BANKMAN-FRIED: There’ve been examples of this before in crypto history where this happened. Obviously, you can look at what happened with Bitfinex back a number of years ago where it got hacked and then ended up making over a few years’ period customers whole. There are a lot of assets that are on hand here, although many of them are not liquid. They were worth quite a bit more than the liabilities a month ago, even, let alone a year ago. There is at least a month ago there were or I guess, you know, three weeks ago, billions of dollars of potential funding opportunities. You know, I don’t know that it would have been great for my stake as a shareholder of FTX, but that’s not what matters here. And I think it would have brought more financing to customers. You saw obviously, you know, the Tron facility, which is open for a little while on FTX, which allowed some customers to get liquidity. And I, you know, you put some of these together. I, you know, there’s obviously equity in the business. Where does that lead? I don’t know exactly. And, and again, it’s not going to be my decision to make at the end of the day. But I, but I think there’s a shot for a real value.
SORKIN: We will have to wrap up. A few quick other questions. One, given what you know about compliance or the lack of it in this business, in this industry, I think there are a lot of people holding crypto today perhaps on exchanges like finance and other places, what should they think given what you do know and to the extent that you can tell us the truth about what you know?
BANKMAN-FRIED: What should they think? And I presume you’re asking what should they think about the safety of their assets going forward. Correct?
SORKIN: Yeah.
BANKMAN-FRIED: So look, I don’t, I obviously don’t know exactly what’s going on at other exchanges. I can tell you what I would think as a customer. You know, if I, if I were a customer here, which is look for the things that I wish FTX had been able to supply. Things like, you know, proof of reserves is helpful. Look for as rigorous of that as you can look for regulatory reporting. Right. You look at what the JFSA had in place in Japan, you look at what the FTX U.S. derivatives had with, you know, I saw frequent reporting to regulators of exactly what customer assets balances, liabilities, distributions are on.
SORKIN: What about the governance piece?
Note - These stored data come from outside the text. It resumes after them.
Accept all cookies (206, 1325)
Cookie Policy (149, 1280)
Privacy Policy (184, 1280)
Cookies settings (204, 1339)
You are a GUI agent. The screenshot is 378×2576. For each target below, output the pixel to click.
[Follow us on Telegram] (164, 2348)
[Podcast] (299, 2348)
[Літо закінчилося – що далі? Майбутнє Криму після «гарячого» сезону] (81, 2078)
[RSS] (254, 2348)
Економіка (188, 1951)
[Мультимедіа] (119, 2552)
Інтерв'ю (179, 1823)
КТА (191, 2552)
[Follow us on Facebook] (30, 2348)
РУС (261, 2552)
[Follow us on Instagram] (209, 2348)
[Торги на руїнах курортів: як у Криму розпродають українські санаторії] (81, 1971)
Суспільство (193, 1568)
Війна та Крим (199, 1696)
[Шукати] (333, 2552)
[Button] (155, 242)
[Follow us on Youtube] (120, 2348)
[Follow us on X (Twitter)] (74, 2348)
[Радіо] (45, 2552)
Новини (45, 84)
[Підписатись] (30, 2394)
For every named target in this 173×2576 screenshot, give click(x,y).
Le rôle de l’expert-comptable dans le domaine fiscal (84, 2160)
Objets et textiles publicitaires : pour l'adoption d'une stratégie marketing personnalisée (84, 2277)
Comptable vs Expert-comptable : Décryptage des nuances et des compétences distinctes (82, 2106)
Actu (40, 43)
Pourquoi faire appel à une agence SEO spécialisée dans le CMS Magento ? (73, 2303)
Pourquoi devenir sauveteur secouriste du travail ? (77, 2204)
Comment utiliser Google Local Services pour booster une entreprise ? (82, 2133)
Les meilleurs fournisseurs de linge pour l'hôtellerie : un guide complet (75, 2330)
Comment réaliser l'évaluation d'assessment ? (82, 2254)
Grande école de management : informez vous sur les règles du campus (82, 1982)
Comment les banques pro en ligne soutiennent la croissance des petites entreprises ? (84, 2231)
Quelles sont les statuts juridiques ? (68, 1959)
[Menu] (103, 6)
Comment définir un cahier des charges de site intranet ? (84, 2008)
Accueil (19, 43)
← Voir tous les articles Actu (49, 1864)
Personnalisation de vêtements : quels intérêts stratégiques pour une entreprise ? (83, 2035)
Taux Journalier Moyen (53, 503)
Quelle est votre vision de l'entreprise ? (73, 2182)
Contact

The governance piece — one thing we have not talked about — you had no board. You had no C.F.O. That should have been a red flag frankly for all of us.
BANKMAN-FRIED: Interestingly, in some ways we had too many boards.
SORKIN: Oh goodness. Hopefully we can get him back in just a moment — thank you for indulging us. We are almost finished with this interview. Will we get him back? Hang tight for one second. Can we try to bring Sam back just to complete this interview? Thanks everybody for sticking with us. We will be back with Sam Bankman-Fried, I believe in just literally a moment as they connect the feed. Sam, thank you for coming back. We were in the middle of the conversation about no seat, no board, no C.F.O, and I think you said something that raised some eyebrows over here that you had too many boards.
BANKMAN-FRIED: There was a board of FTX Japan, there was a board of FTX U.S. derivatives, FTX Australia, FTX Singapore, FTX Europe. We had more than a dozen boards when you look at all of the entities put together. Many of these boards had regulatory functions. The problem to some extent was OK, sure, you have all these boards, but at the end of the day, when push comes to shove, who was the person in charge of the global or the border or the function that is in charge of customer risk management. There is a diffusion of responsibility to some extent. There needed to be, I think, a single or small set of entities, whether of boards, of people, of responsible parties that were sitting there saying, “I feel responsible for what happens on FTX.” We had audited financials from the FTX finances perspective. We had infrastructure, but from the customer risk and finances perspective, much less.